Op 29 april 2014 heeft de Rechtbank Gelderland uitspraak gedaan in de zaak tegen een rechtspersoon, [bedrijf 1/verdachte], die werd beschuldigd van hennephandel en witwassen. De rechtbank heeft vastgesteld dat de verdachte gedurende een periode van meer dan vier jaar bedrijfsmatig hennep heeft verkocht en ingekocht. Dit gebeurde in de periode van 25 januari 2005 tot en met 22 juni 2009, waarbij de verdachte opzettelijk grote hoeveelheden hennepplanten heeft verkocht en afgeleverd aan verschillende personen. De rechtbank heeft de verklaringen van getuigen als betrouwbaar beoordeeld, die onafhankelijk van elkaar bevestigden dat zij hennepstekjes bij de verdachte hebben gekocht en dat de verdachte hennepplanten heeft geleverd.
Daarnaast heeft de rechtbank vastgesteld dat de verdachte zich schuldig heeft gemaakt aan witwassen. De rechtbank oordeelde dat de verdachte in de periode van 15 december 2001 tot en met 25 januari 2005 voorwerpen en geldbedragen heeft verworven, terwijl zij wist dat deze afkomstig waren uit misdrijf. De rechtbank heeft de verdachte vrijgesproken van een deel van de tenlastelegging, maar heeft de bewezenverklaring van de hennephandel en het witwassen gehandhaafd.

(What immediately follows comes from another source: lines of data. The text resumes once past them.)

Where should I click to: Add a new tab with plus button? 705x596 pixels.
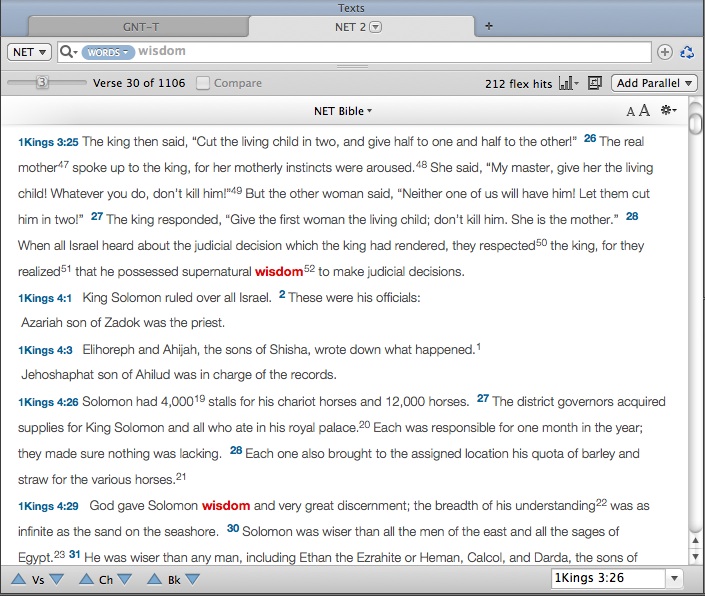[488, 26]
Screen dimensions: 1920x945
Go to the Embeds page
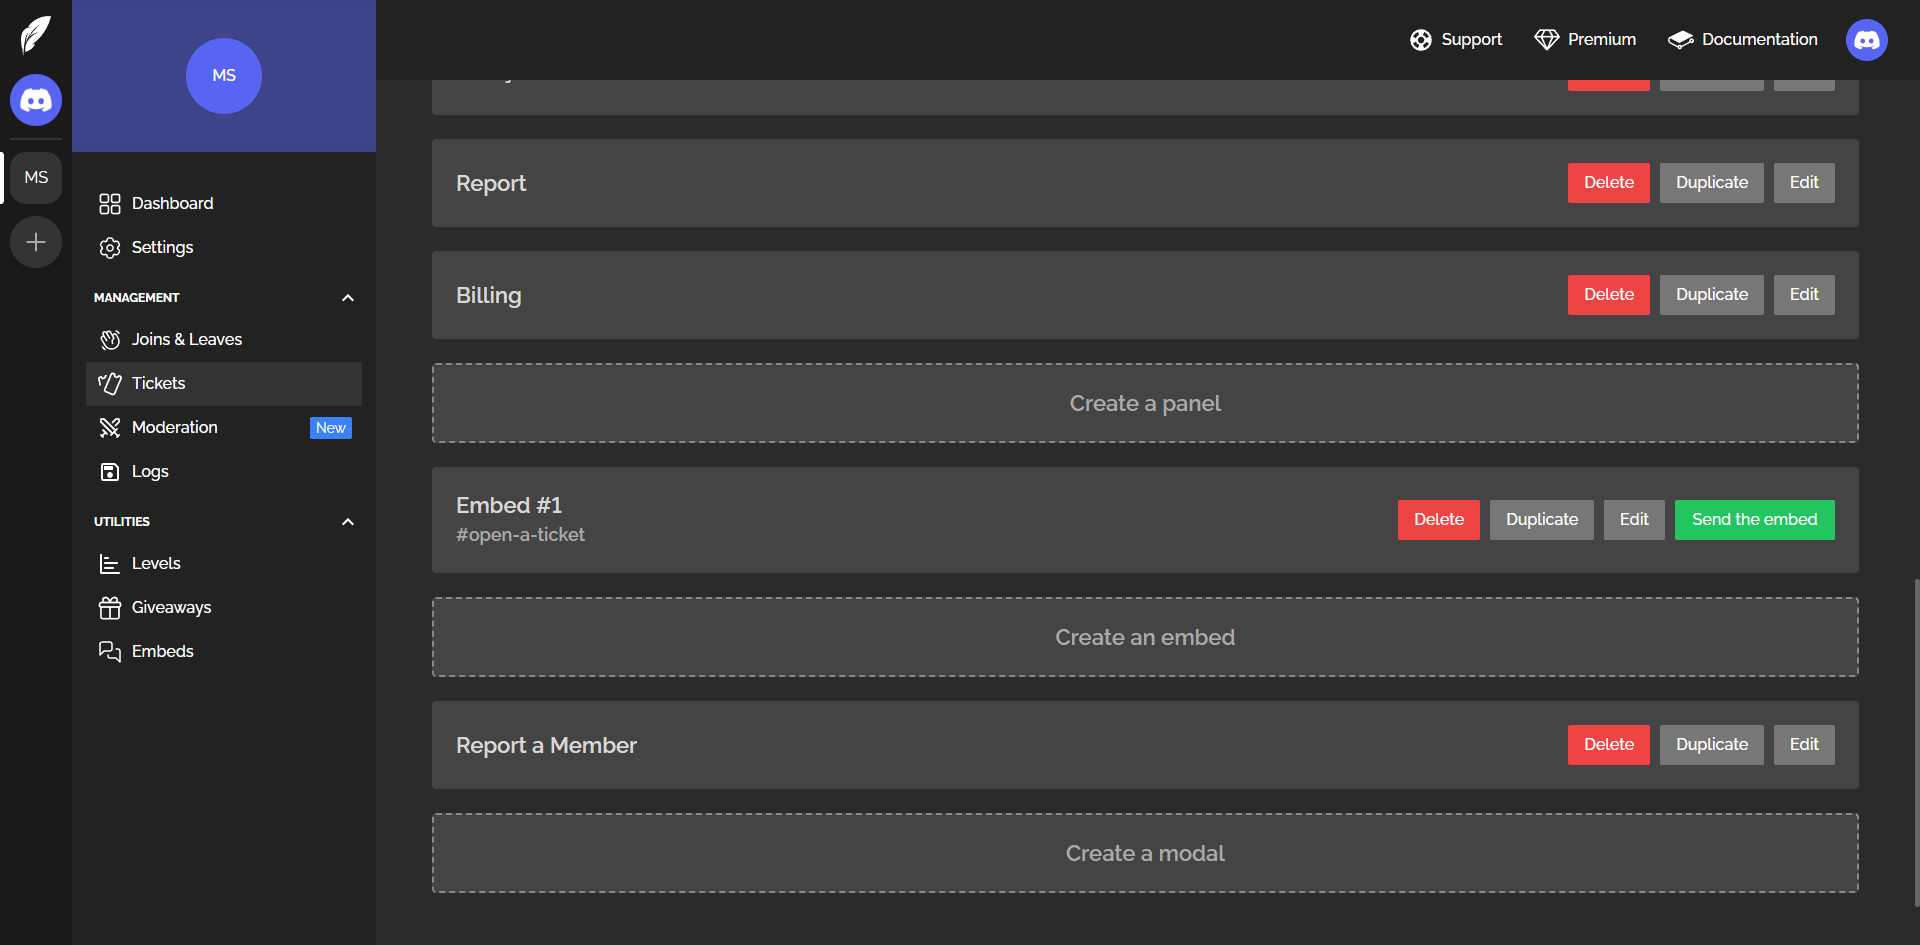[x=162, y=652]
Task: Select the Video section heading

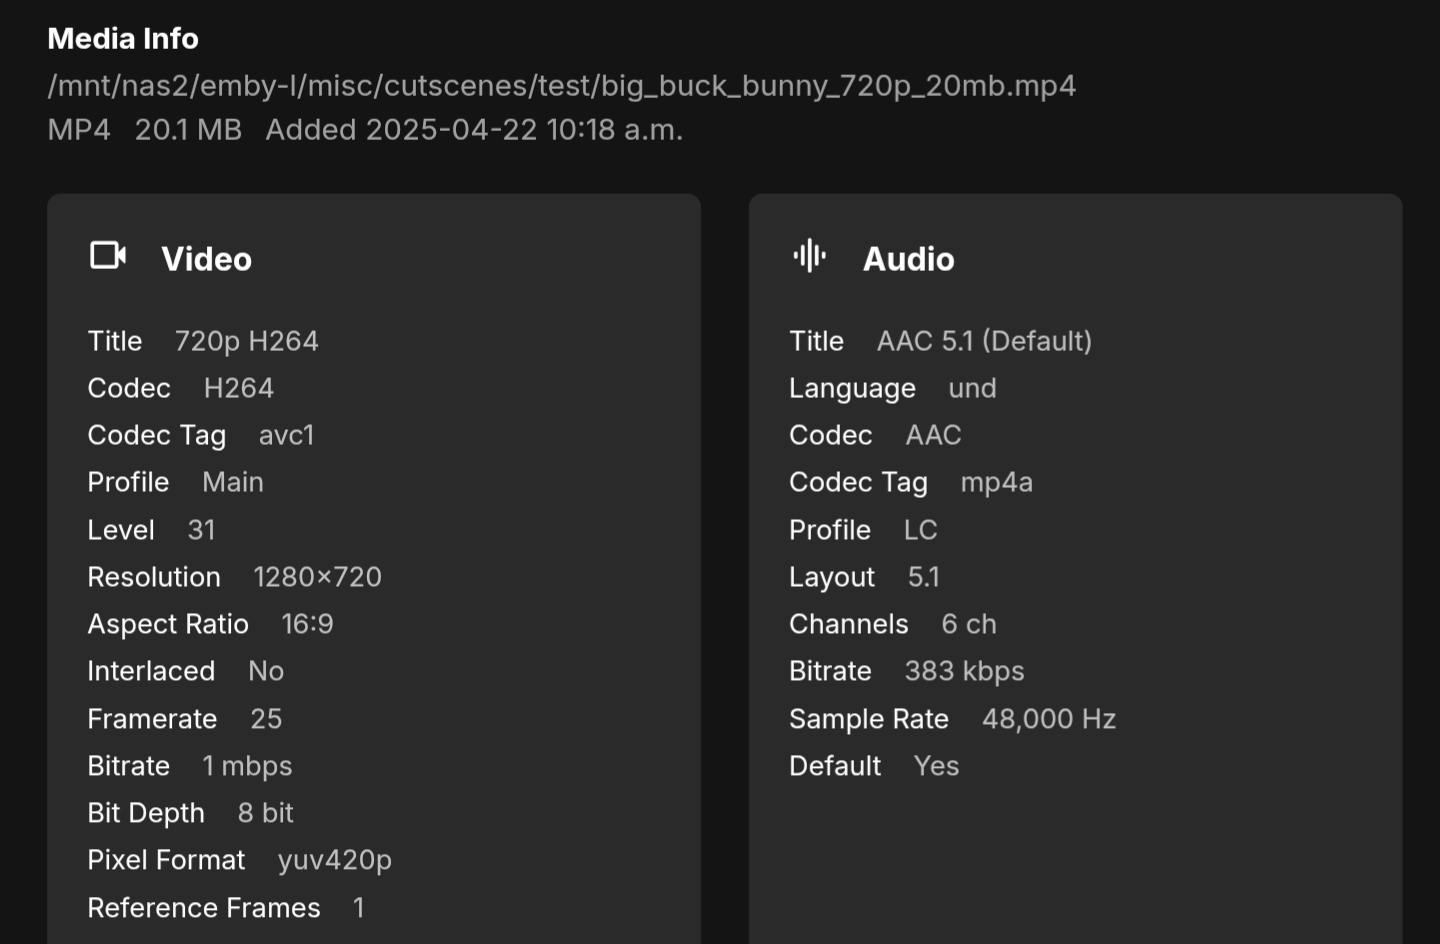Action: tap(206, 259)
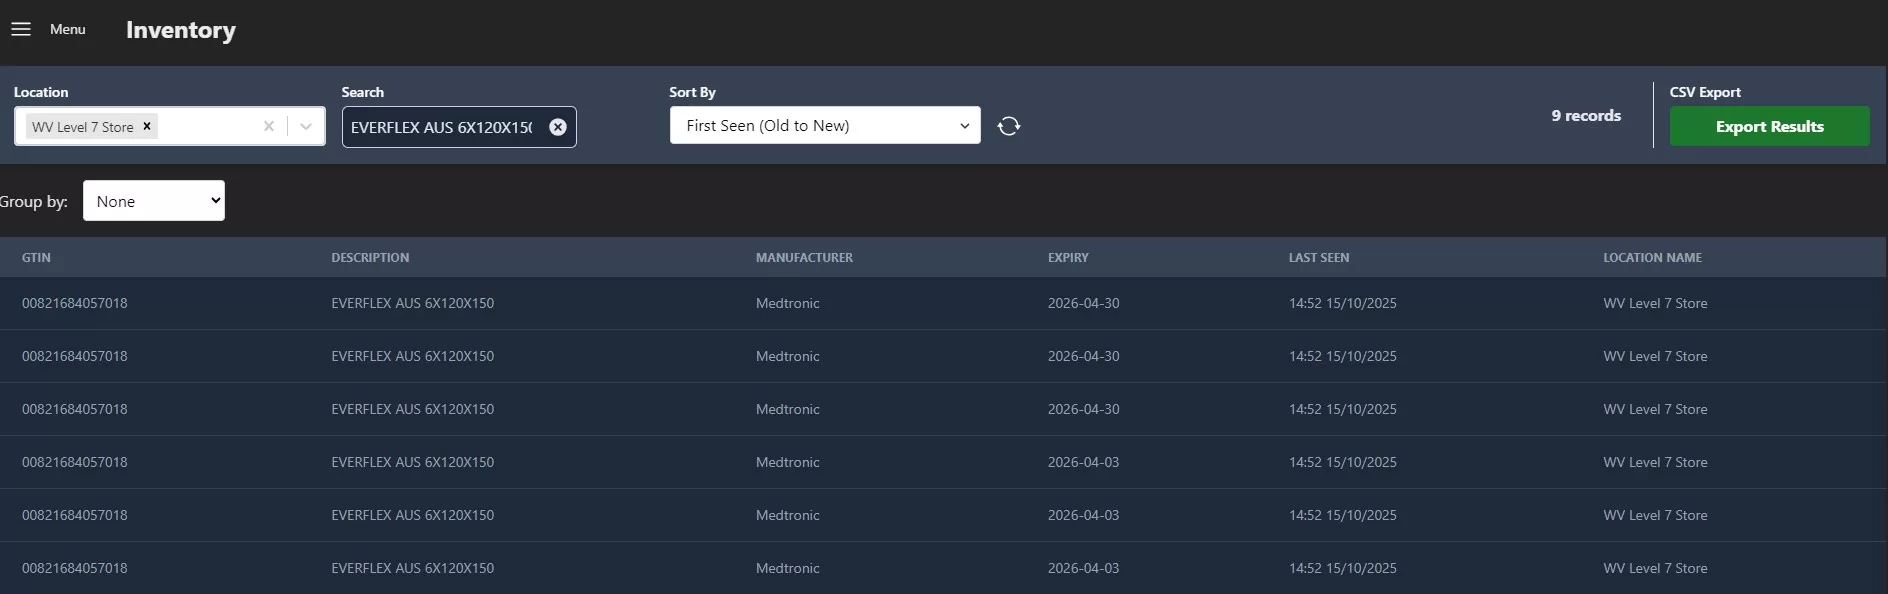Image resolution: width=1888 pixels, height=594 pixels.
Task: Open the hamburger menu icon
Action: tap(21, 29)
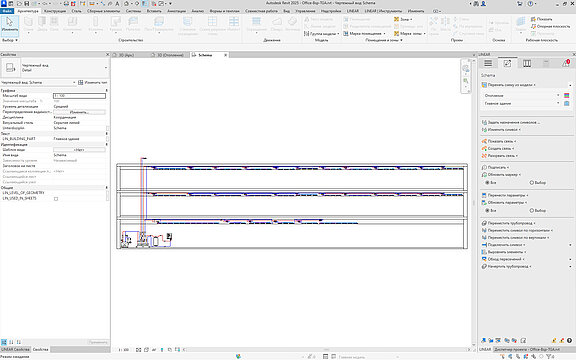
Task: Open the Отопление dropdown in LINEAR panel
Action: point(521,96)
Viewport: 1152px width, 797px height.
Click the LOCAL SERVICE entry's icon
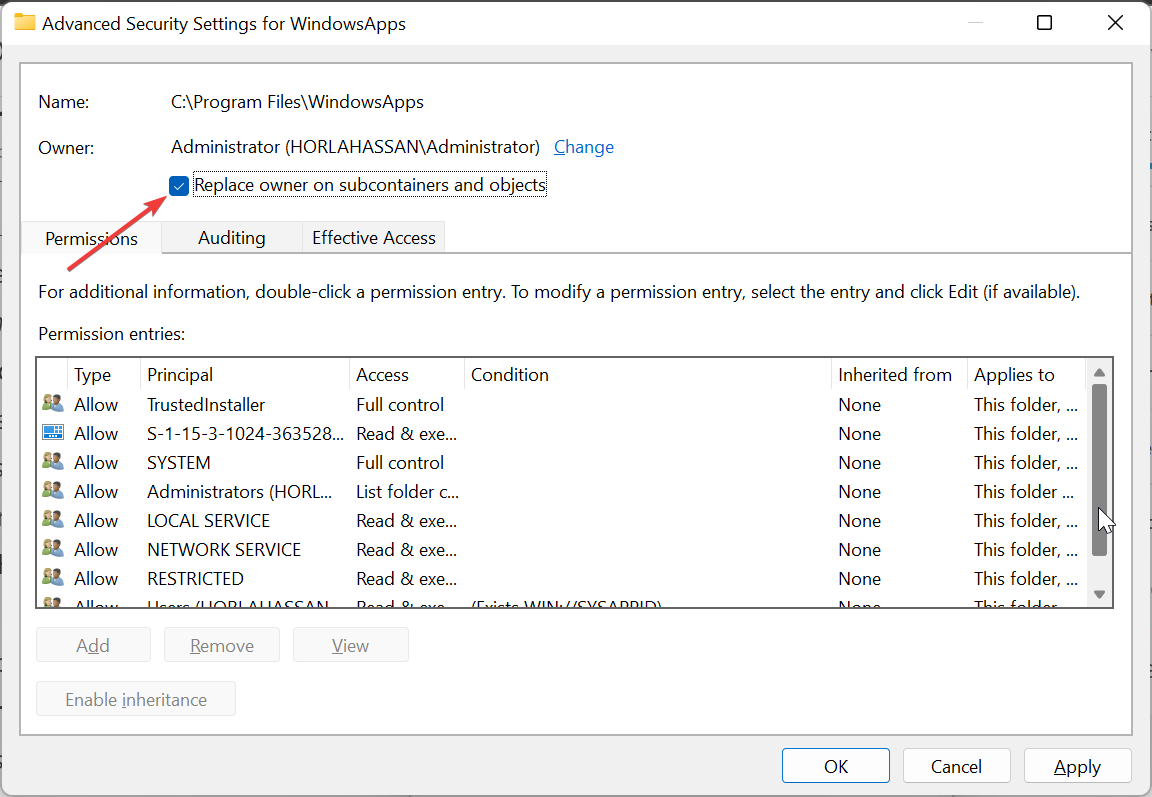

De rechtbank heeft de eis van de officier van justitie gevolgd en de verdachte schuldig verklaard zonder oplegging van straf of maatregel, aangezien het vermogen van de verdachte al was afgenomen. Tevens zijn de inbeslaggenomen goederen verbeurd verklaard. De beslissing is gegrond op verschillende artikelen van het Wetboek van Strafrecht en de Opiumwet.